→ What you are asked to do
Show every line in the entries below that contains the string "screenshot", treating uppercase and lowercase as different.

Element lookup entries
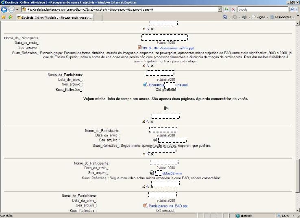
Task: Open the 09_06_08_Professores_online.ppt file link
Action: point(168,48)
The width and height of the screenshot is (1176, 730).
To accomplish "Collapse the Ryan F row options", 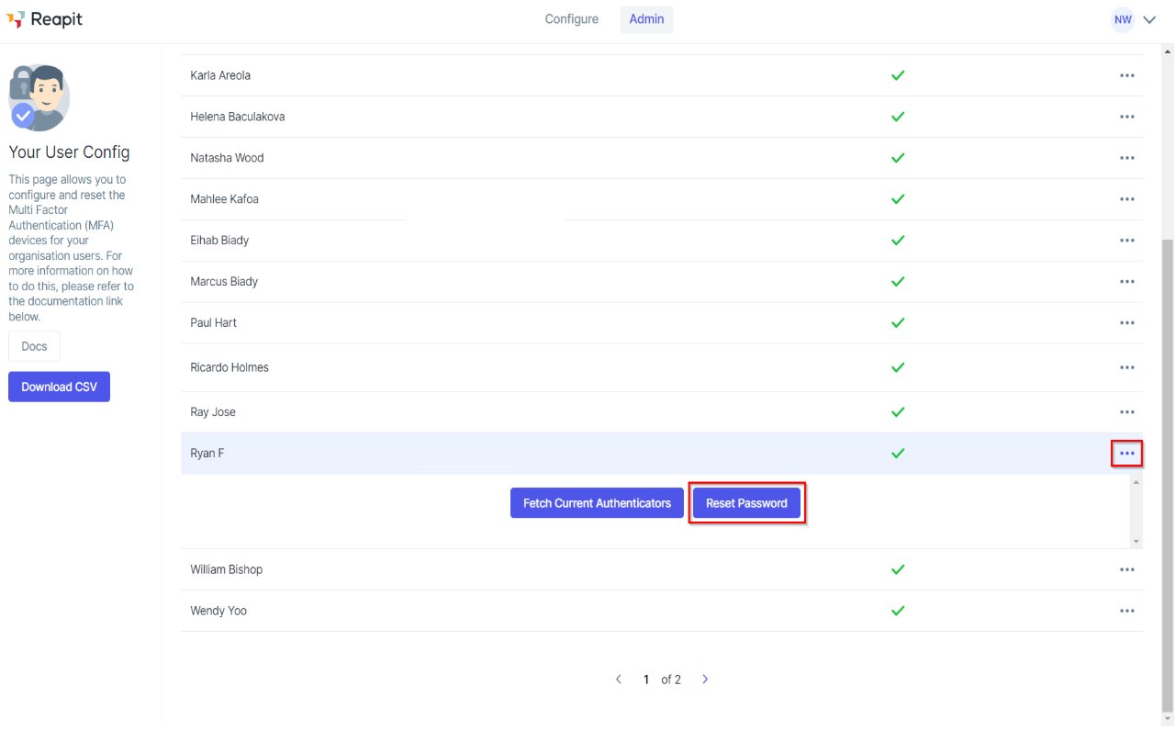I will click(x=1126, y=454).
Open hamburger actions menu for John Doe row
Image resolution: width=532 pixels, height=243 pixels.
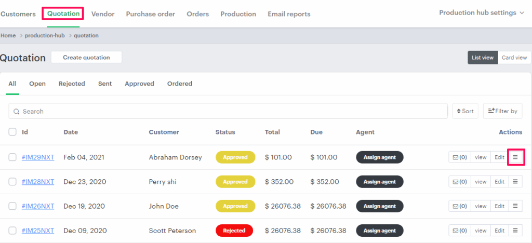pyautogui.click(x=515, y=206)
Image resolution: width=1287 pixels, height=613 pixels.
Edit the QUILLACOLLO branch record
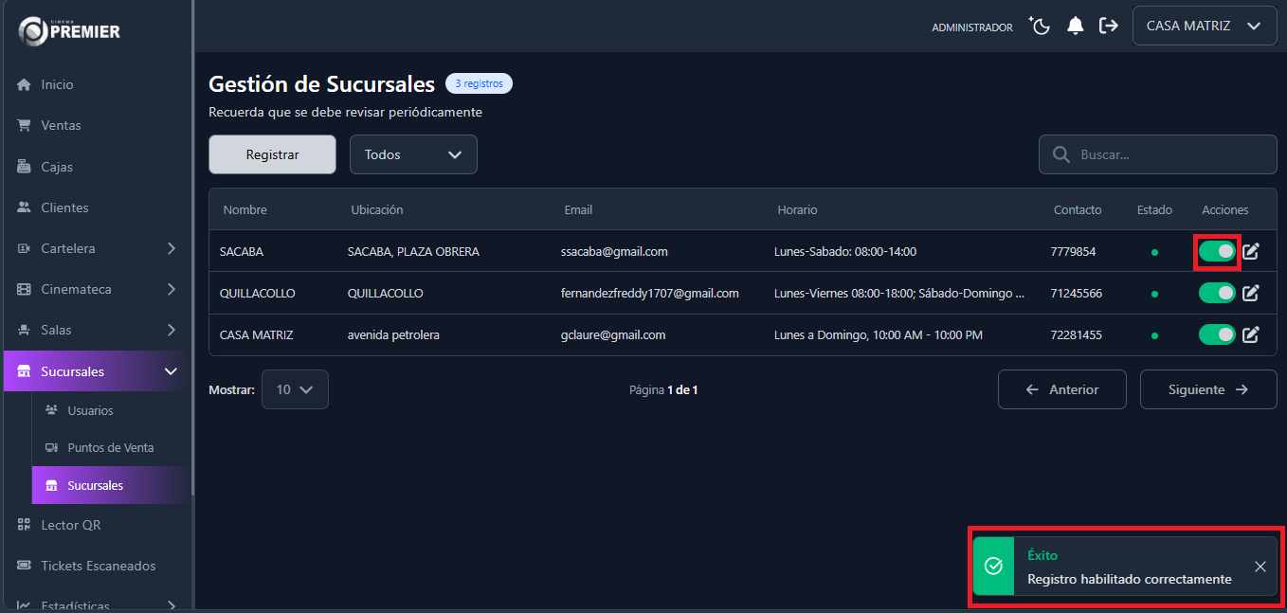(1251, 294)
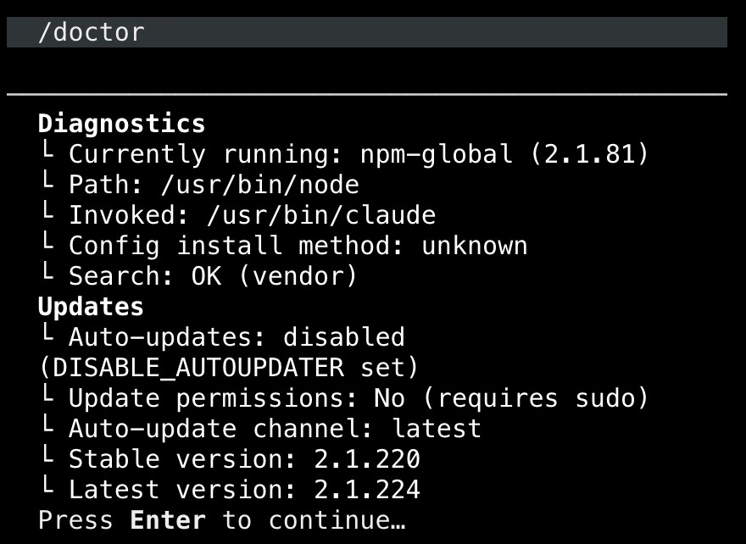
Task: Click the Invoked /usr/bin/claude line
Action: [238, 215]
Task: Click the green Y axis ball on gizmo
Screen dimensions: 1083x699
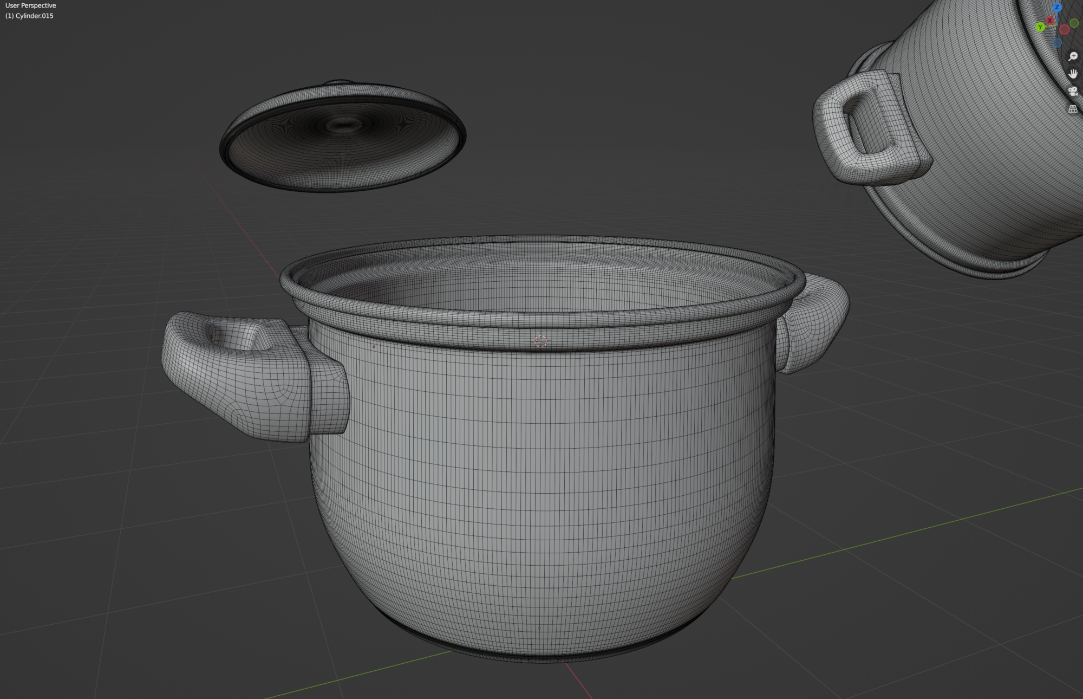Action: pos(1041,27)
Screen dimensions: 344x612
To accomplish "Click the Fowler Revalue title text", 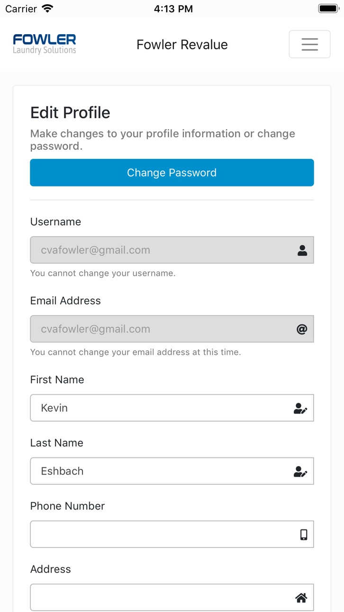I will coord(182,45).
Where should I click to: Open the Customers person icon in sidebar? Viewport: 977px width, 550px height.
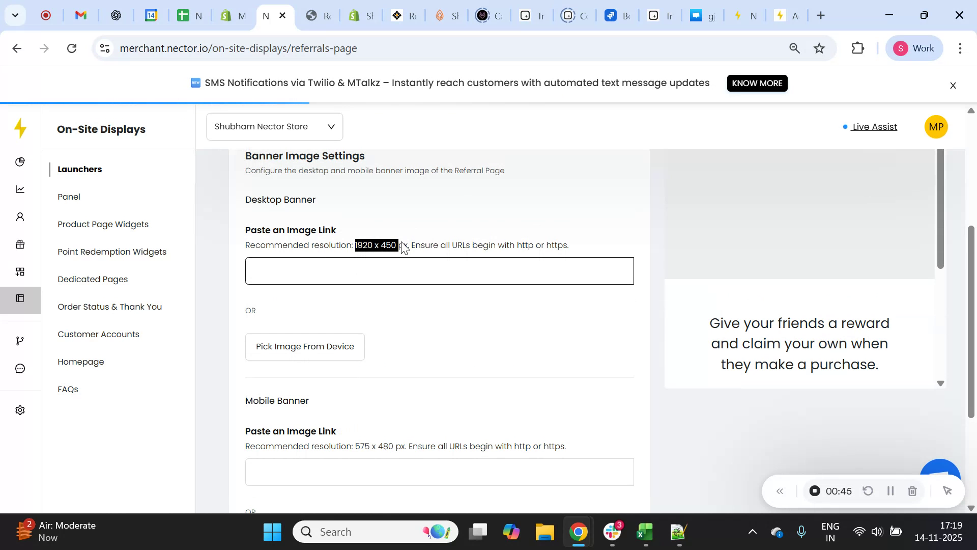click(x=20, y=216)
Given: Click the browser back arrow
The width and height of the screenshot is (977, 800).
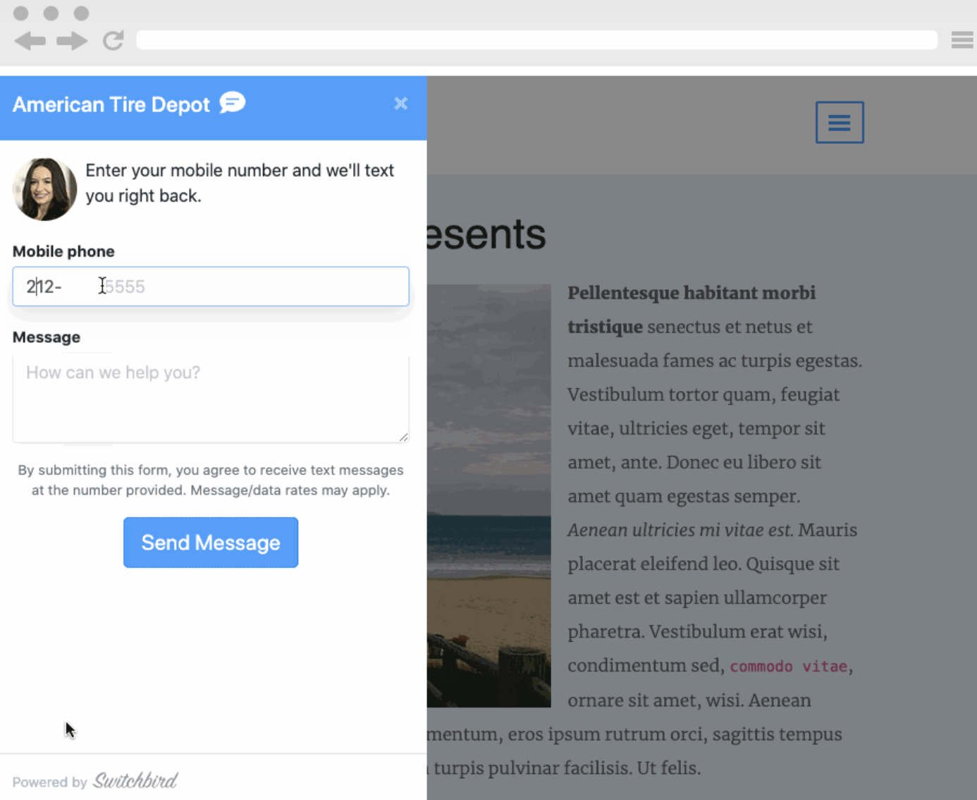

→ Response to the exercise
The width and height of the screenshot is (1176, 730).
The width and height of the screenshot is (977, 800).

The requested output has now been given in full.